Work task ▸ Find the line that contains "The width and" in the entries below. Restate it and every line after it, word for word, with no pictures.
########################################
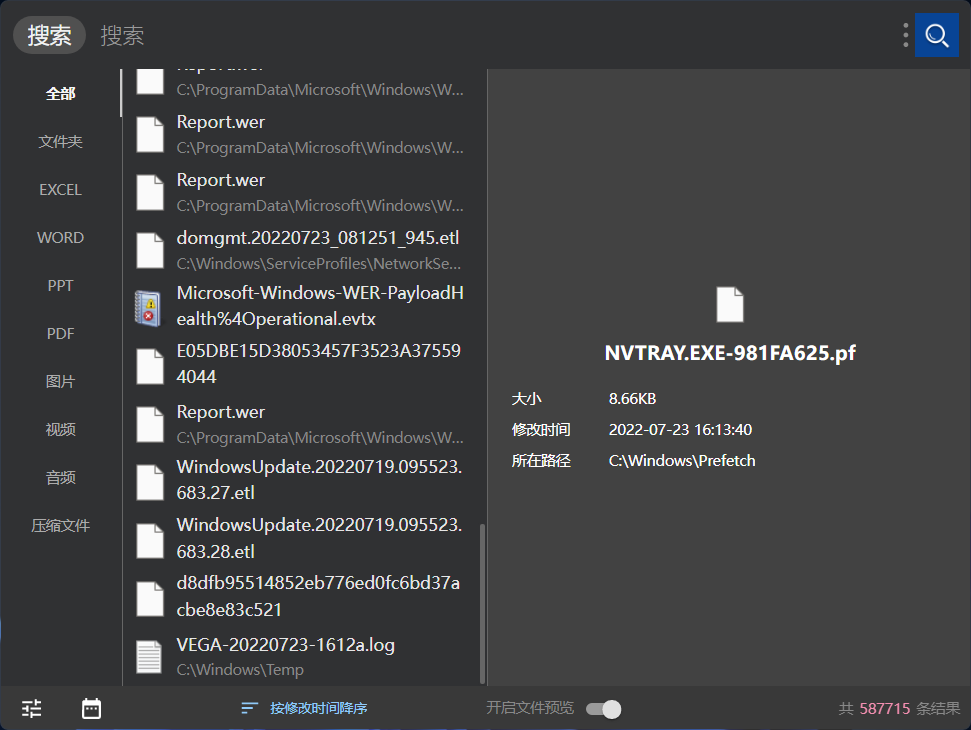
Task: Toggle the file preview switch off
Action: 604,708
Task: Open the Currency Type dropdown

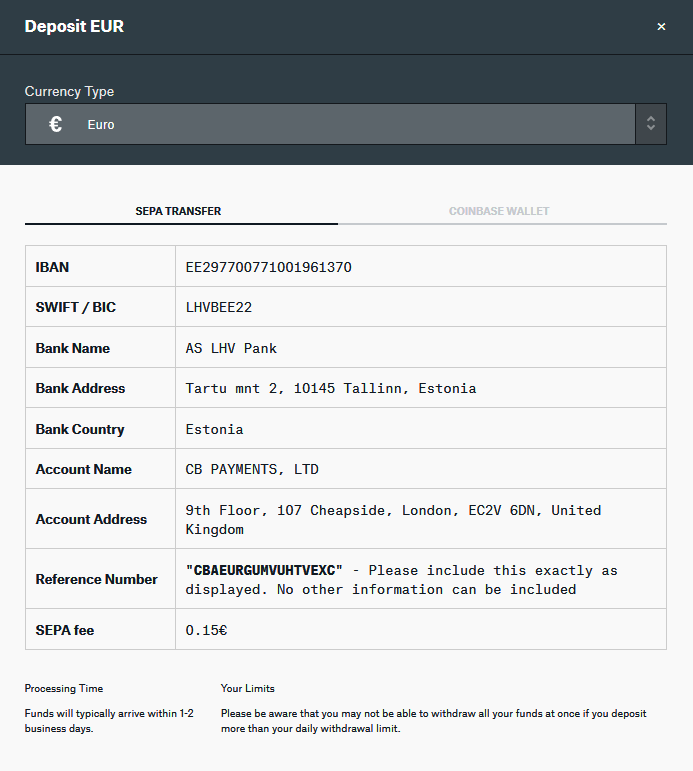Action: [x=330, y=125]
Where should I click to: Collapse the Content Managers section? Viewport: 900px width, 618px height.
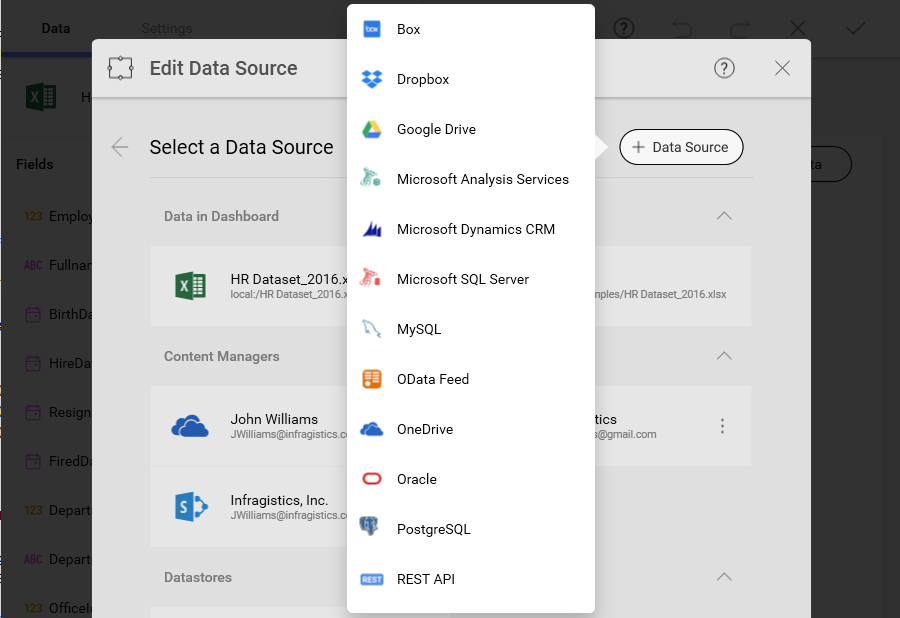click(724, 356)
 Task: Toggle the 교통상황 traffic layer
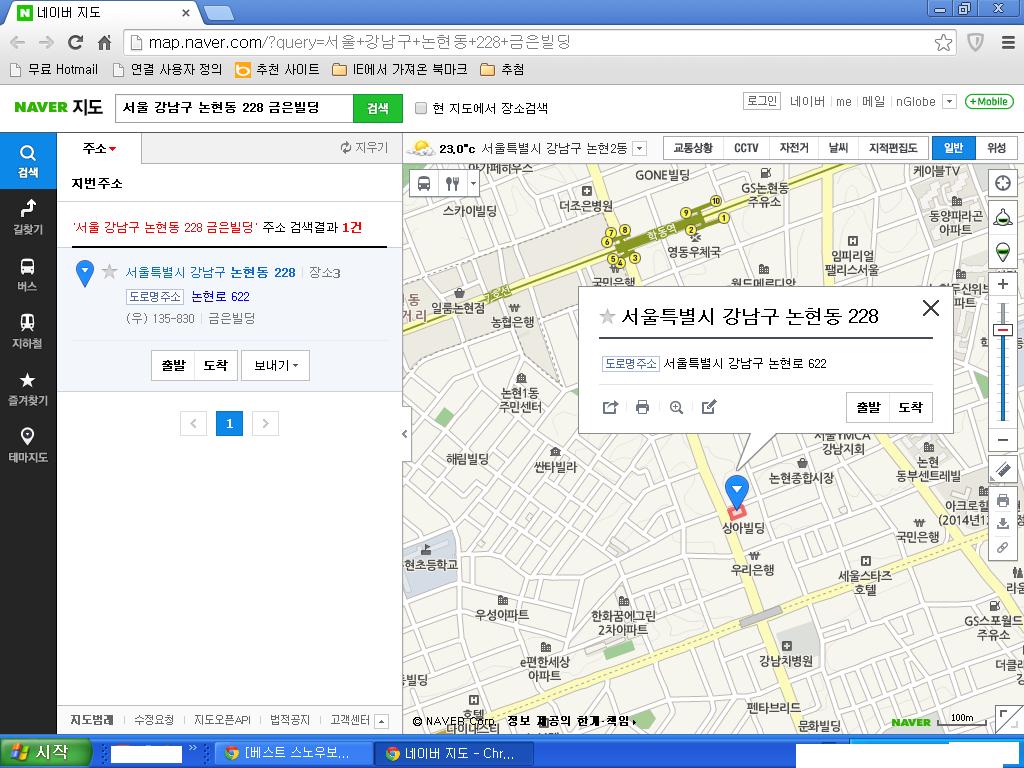pos(693,148)

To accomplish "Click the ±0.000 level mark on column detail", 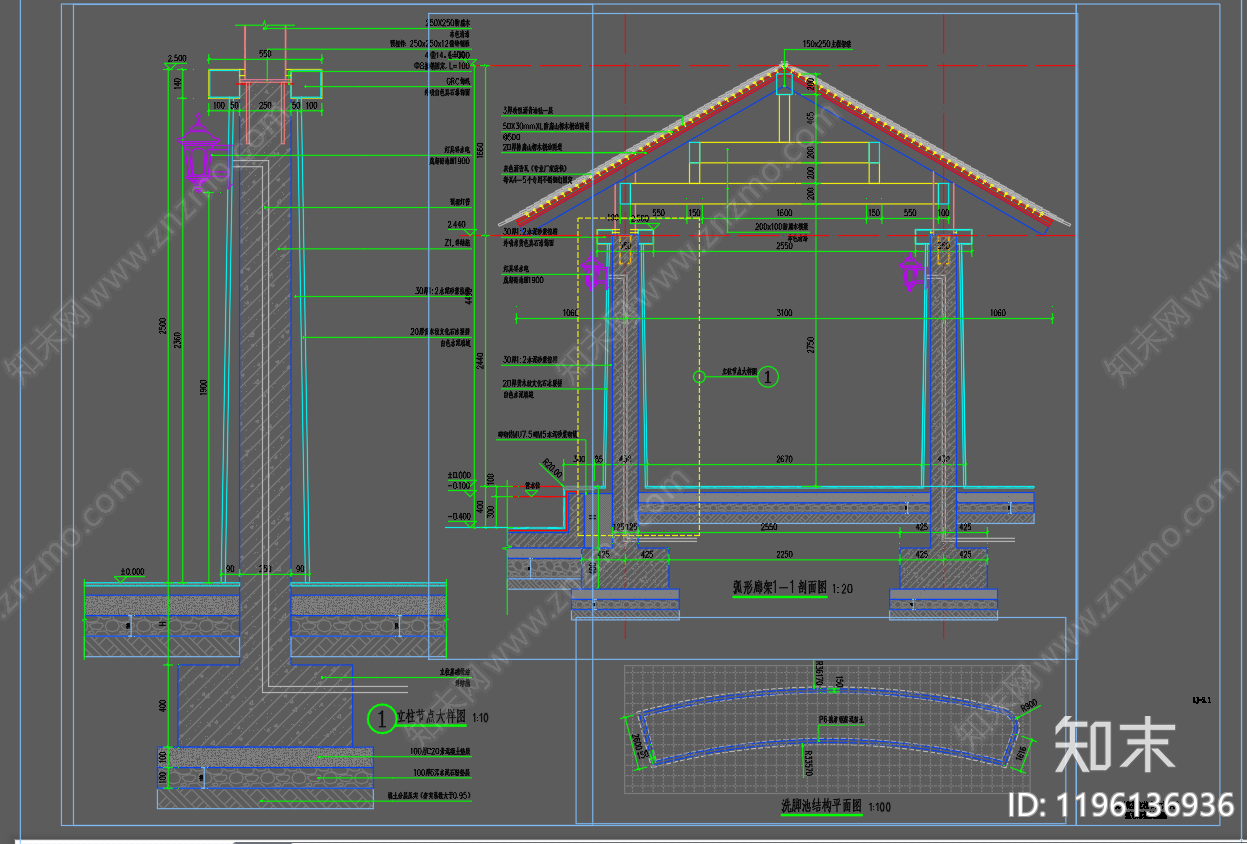I will point(132,572).
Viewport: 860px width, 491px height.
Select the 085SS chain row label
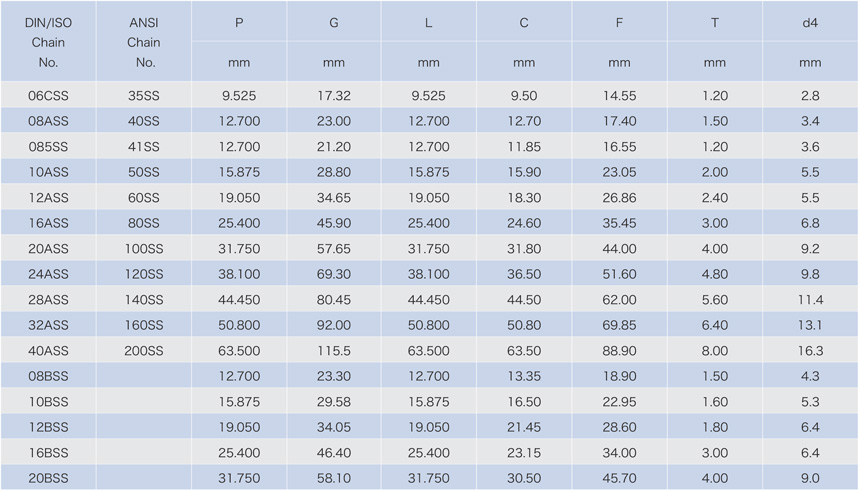48,147
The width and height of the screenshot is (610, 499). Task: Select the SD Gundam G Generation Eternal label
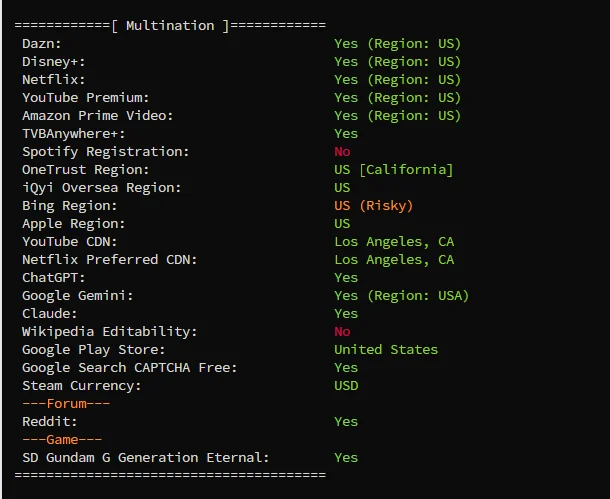click(145, 458)
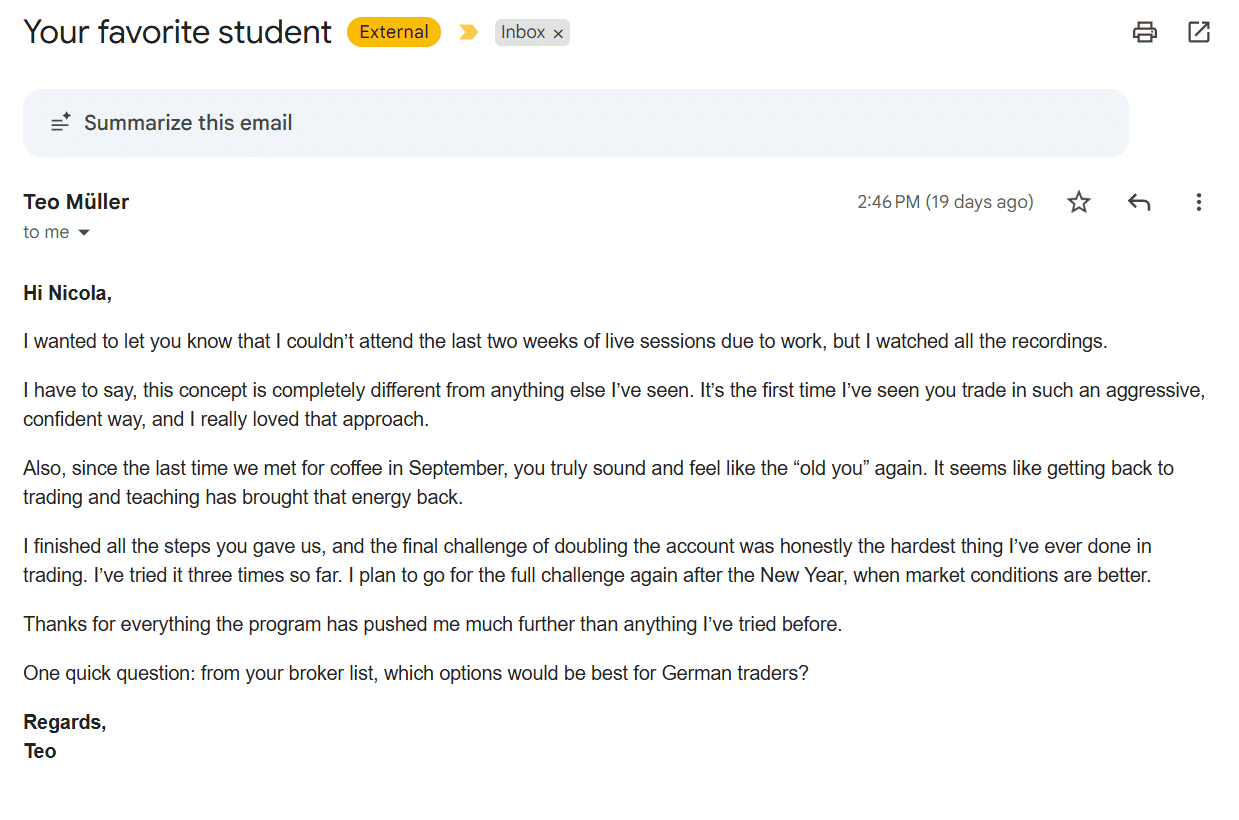This screenshot has height=820, width=1239.
Task: Click the broker list question sentence
Action: click(x=415, y=673)
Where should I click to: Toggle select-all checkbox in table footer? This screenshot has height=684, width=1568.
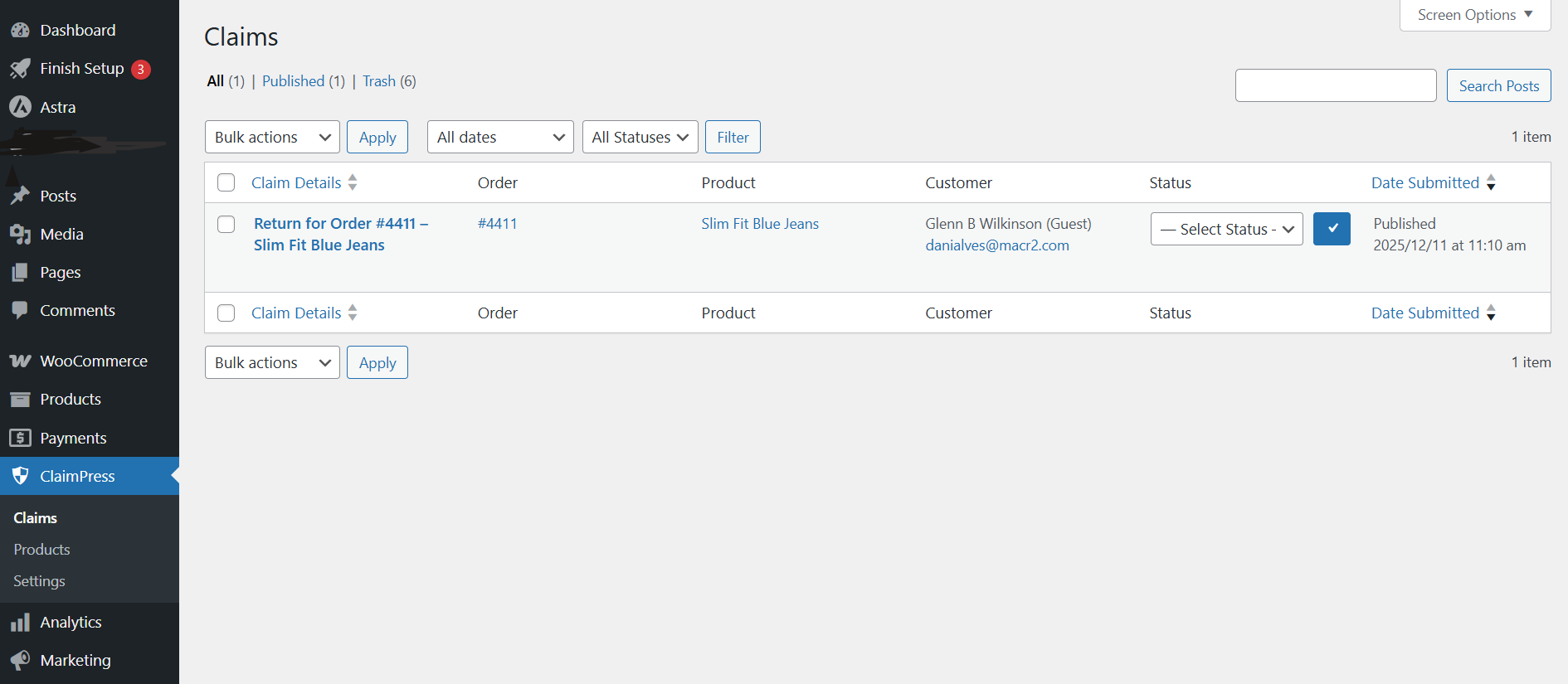226,313
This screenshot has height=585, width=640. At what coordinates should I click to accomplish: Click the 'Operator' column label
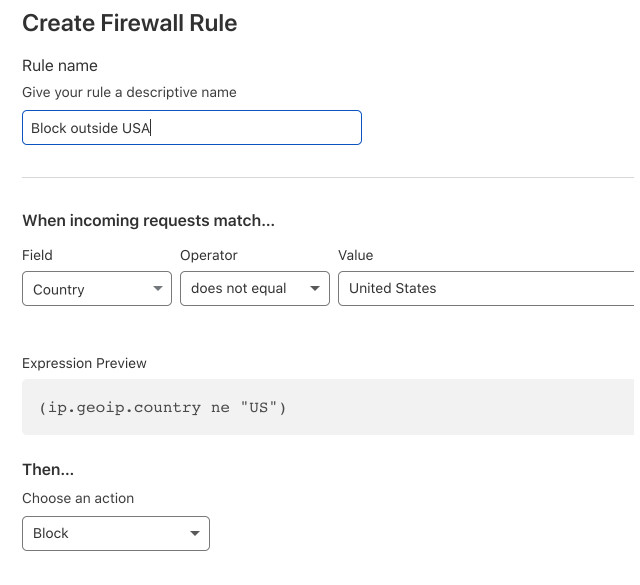pyautogui.click(x=209, y=255)
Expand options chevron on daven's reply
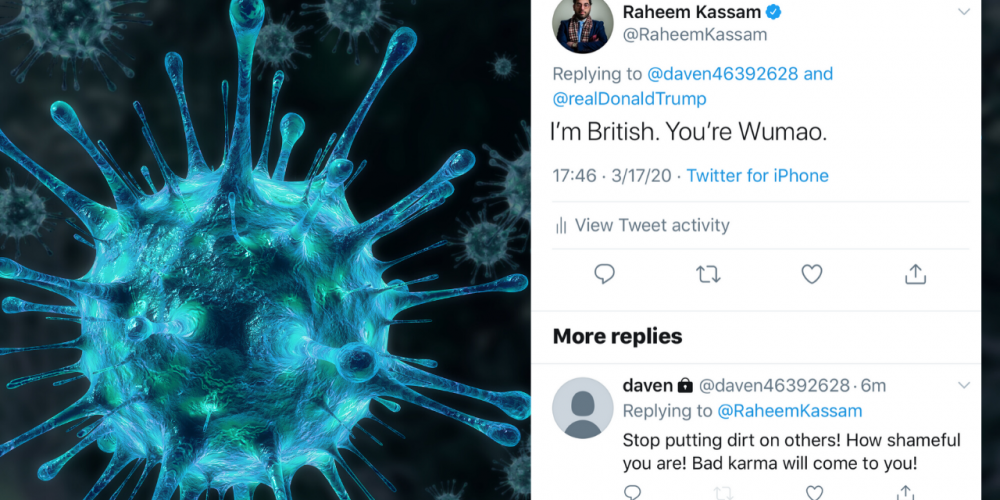This screenshot has width=1000, height=500. coord(964,385)
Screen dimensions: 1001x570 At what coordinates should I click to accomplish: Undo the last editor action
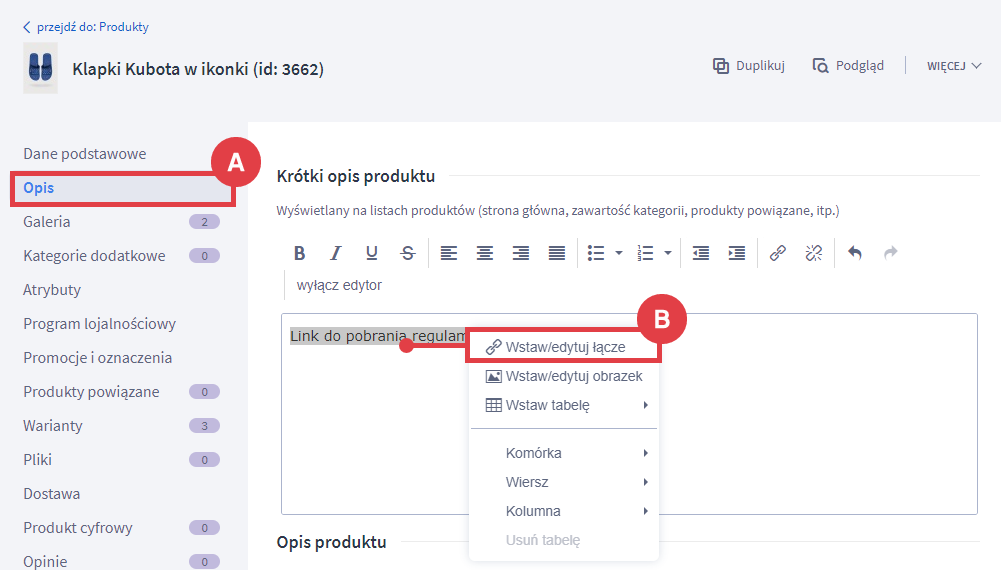coord(855,253)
########################################
Final answer ▸
The width and height of the screenshot is (610, 499). Task: Select the SD Gundam G Generation Eternal label
click(145, 458)
This screenshot has height=820, width=1239.
Task: Click the broker list question sentence
Action: click(x=415, y=673)
Where should I click to: Toggle select-all checkbox in table footer? This screenshot has height=684, width=1568.
226,313
This screenshot has height=585, width=640. At what coordinates should I click to accomplish: Click the 'Operator' column label
pyautogui.click(x=209, y=255)
Expand options chevron on daven's reply
This screenshot has width=1000, height=500. coord(964,385)
Screen dimensions: 1001x570 At what coordinates should I click to accomplish: Undo the last editor action
coord(855,253)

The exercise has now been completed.